Data for locating words and elements:
+ + + +

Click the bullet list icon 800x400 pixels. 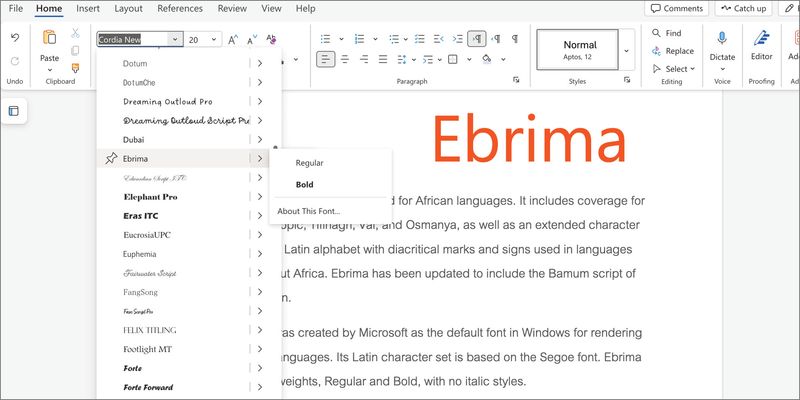pyautogui.click(x=326, y=39)
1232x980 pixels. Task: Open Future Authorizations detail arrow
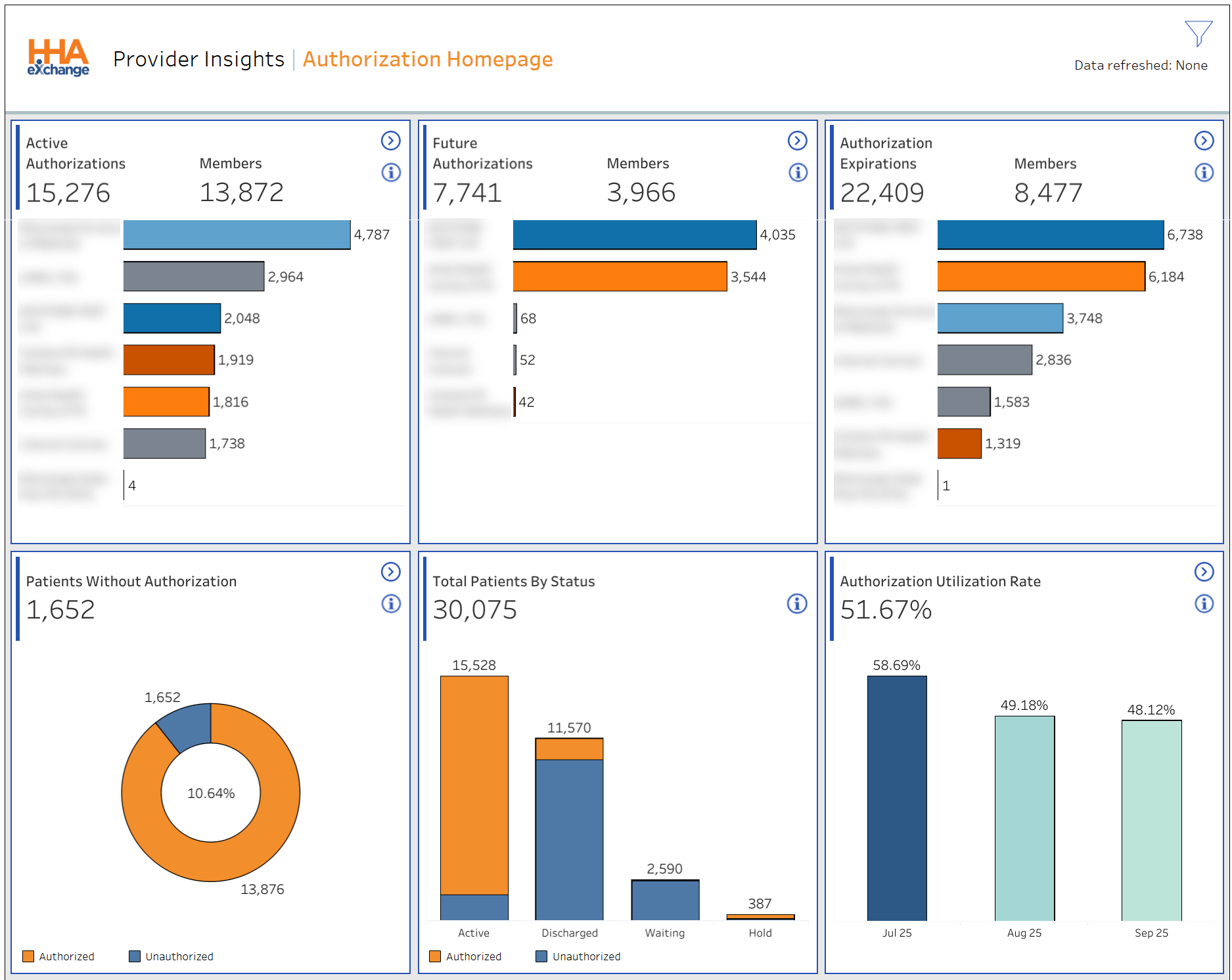tap(797, 141)
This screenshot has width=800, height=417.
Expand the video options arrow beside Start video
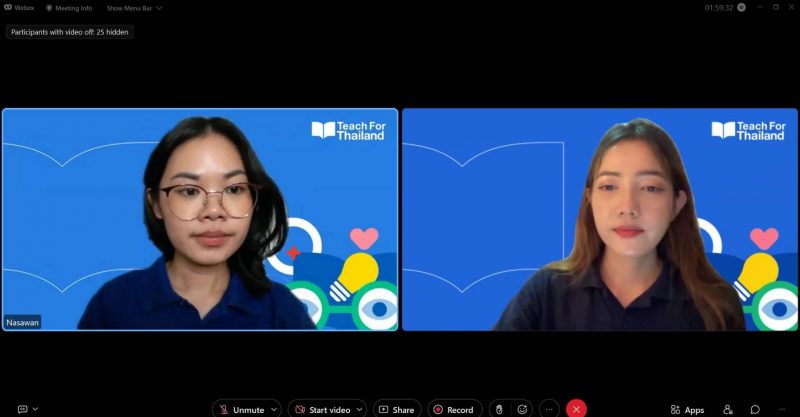(360, 409)
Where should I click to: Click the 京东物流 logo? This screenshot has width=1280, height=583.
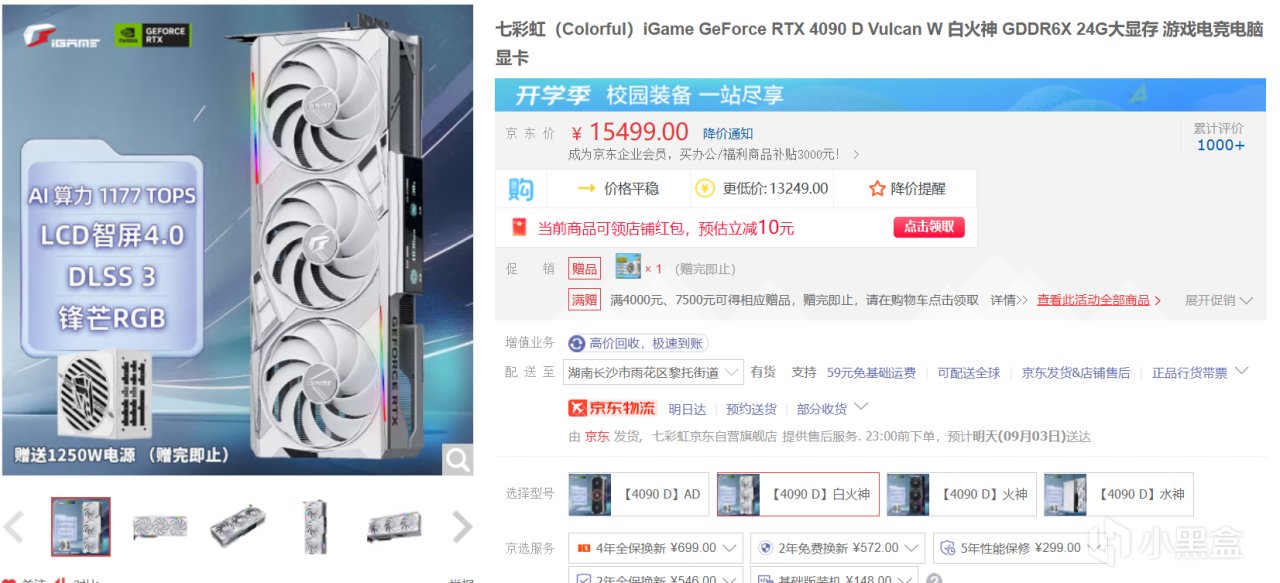612,408
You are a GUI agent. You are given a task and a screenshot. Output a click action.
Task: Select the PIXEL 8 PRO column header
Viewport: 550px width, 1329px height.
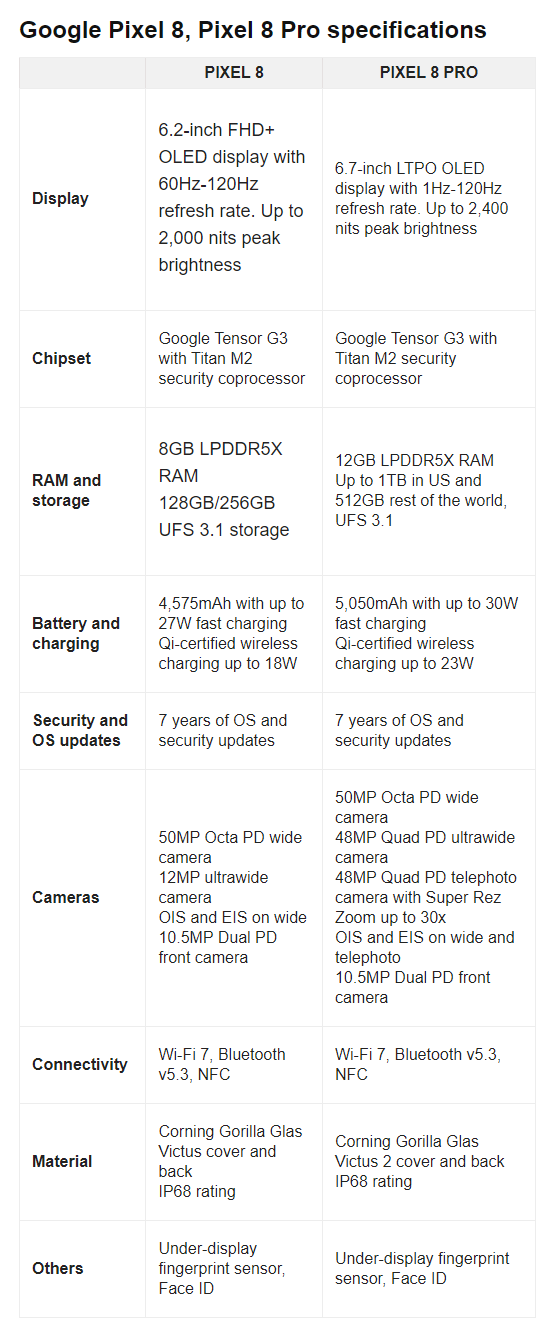[429, 73]
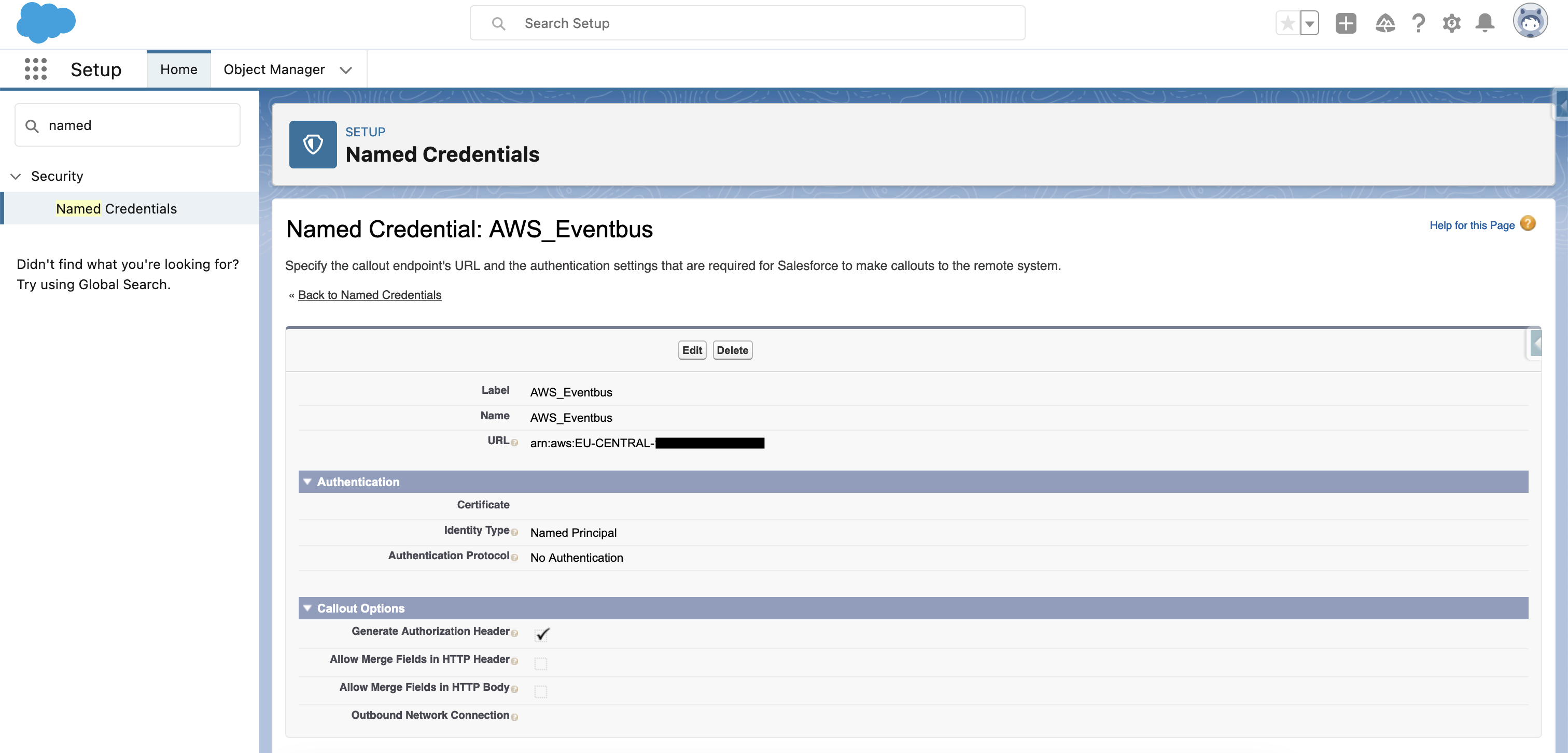The width and height of the screenshot is (1568, 753).
Task: Add this page to favorites star
Action: coord(1287,24)
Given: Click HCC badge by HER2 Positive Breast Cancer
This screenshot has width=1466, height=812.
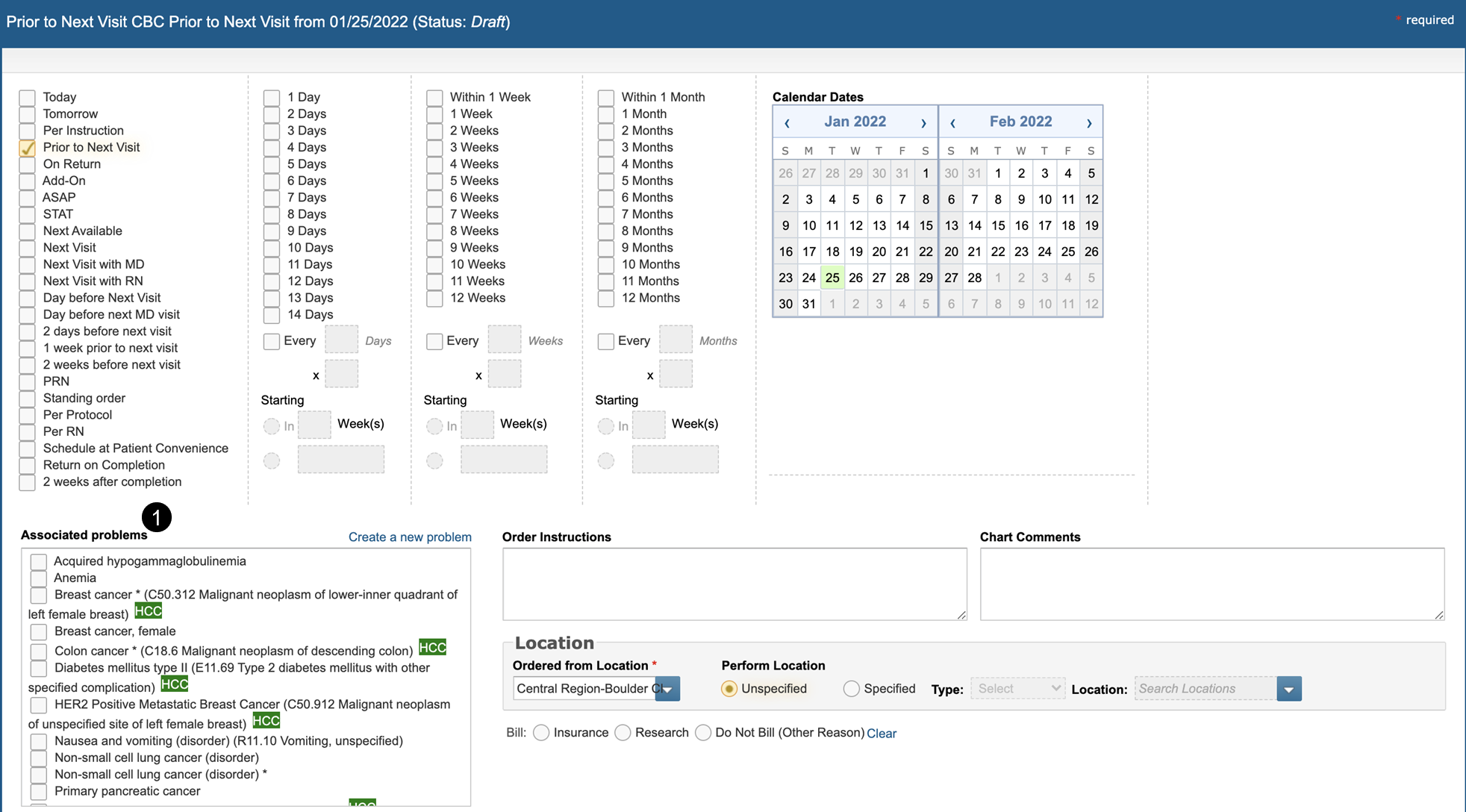Looking at the screenshot, I should tap(266, 721).
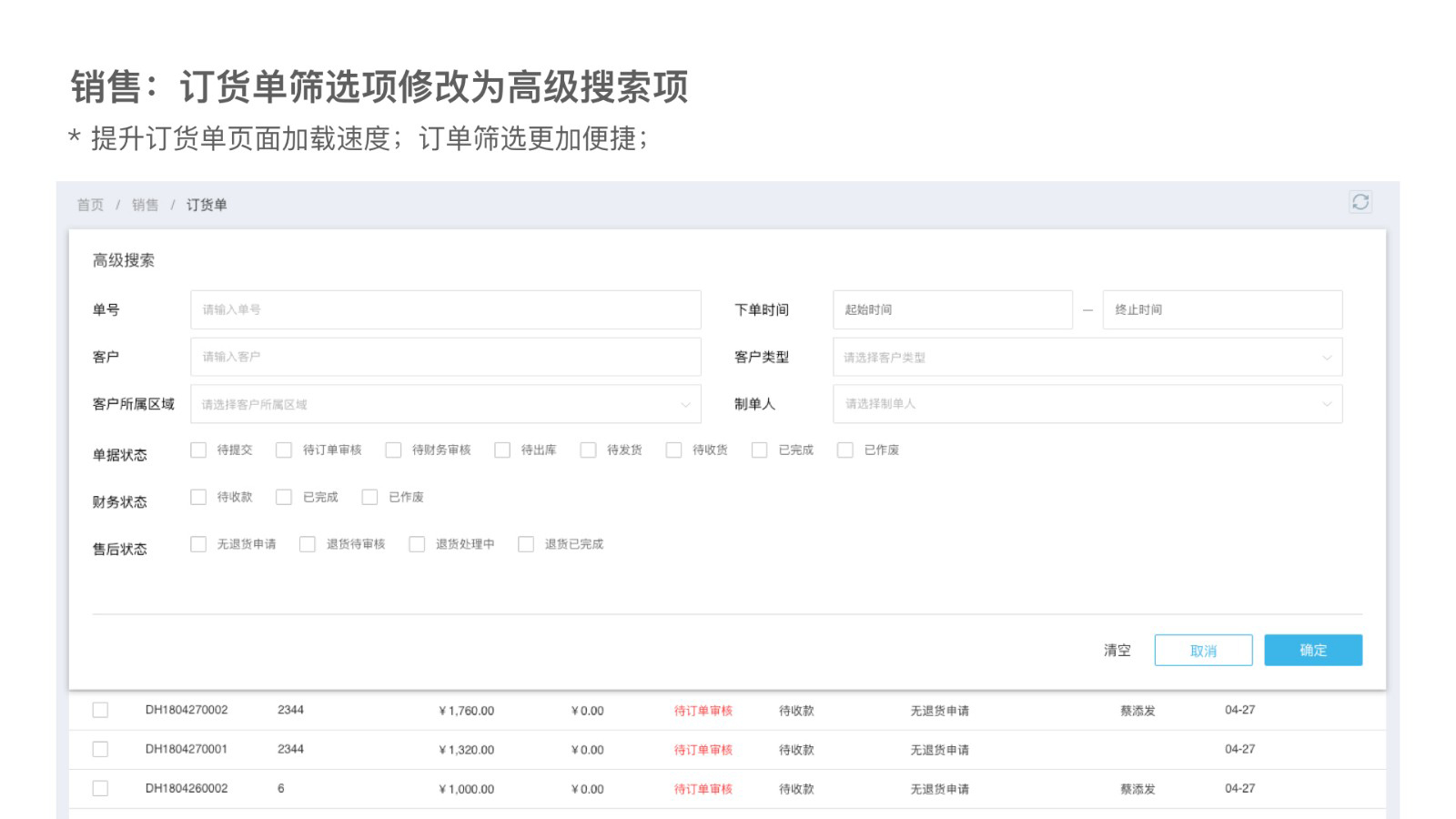
Task: Open the 制单人 selector dropdown
Action: [1087, 404]
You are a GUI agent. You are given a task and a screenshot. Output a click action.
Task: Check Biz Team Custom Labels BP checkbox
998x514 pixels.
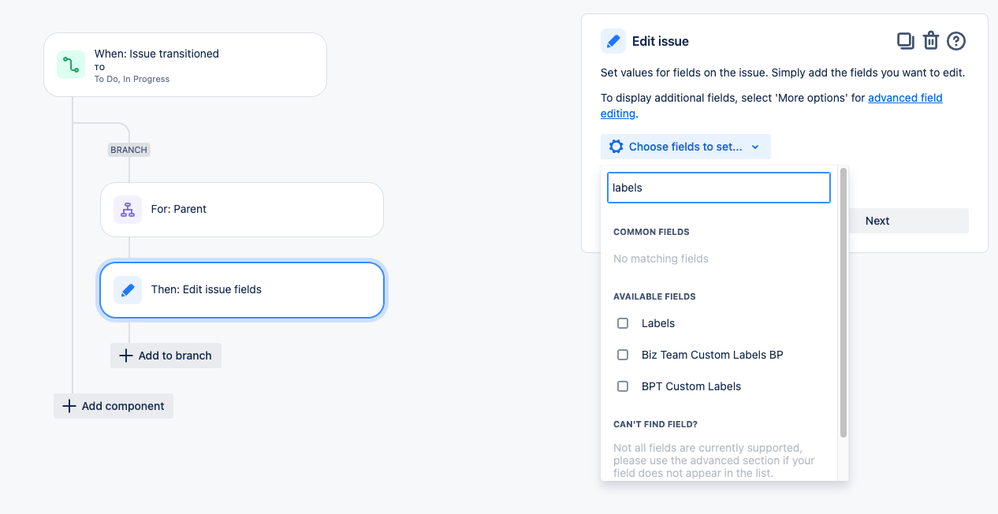click(x=622, y=355)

+ + + +

- **Task requirements**
Starting at the line that contains "1232x980 pixels. Task: Open" and ending at the line that contains "Action: coord(1287,24)", rename "arrow" to "chevron" and keep everything else unchanged. Leave the pictures out of your answer.

- **Problem solution**
1232x980 pixels. Task: Open Future Authorizations detail chevron
tap(797, 141)
This screenshot has width=800, height=417.
Expand the video options chevron beside Start video
(360, 409)
Where should I click to: Click the 京东物流 logo? This screenshot has width=1280, height=583.
612,408
You are a GUI agent. You are given a task and a screenshot. Output a click action.
Task: Select the PIXEL 8 PRO column header
Viewport: 550px width, 1329px height.
[429, 73]
The width and height of the screenshot is (1568, 753).
Task: Add this page to favorites star
Action: coord(1287,24)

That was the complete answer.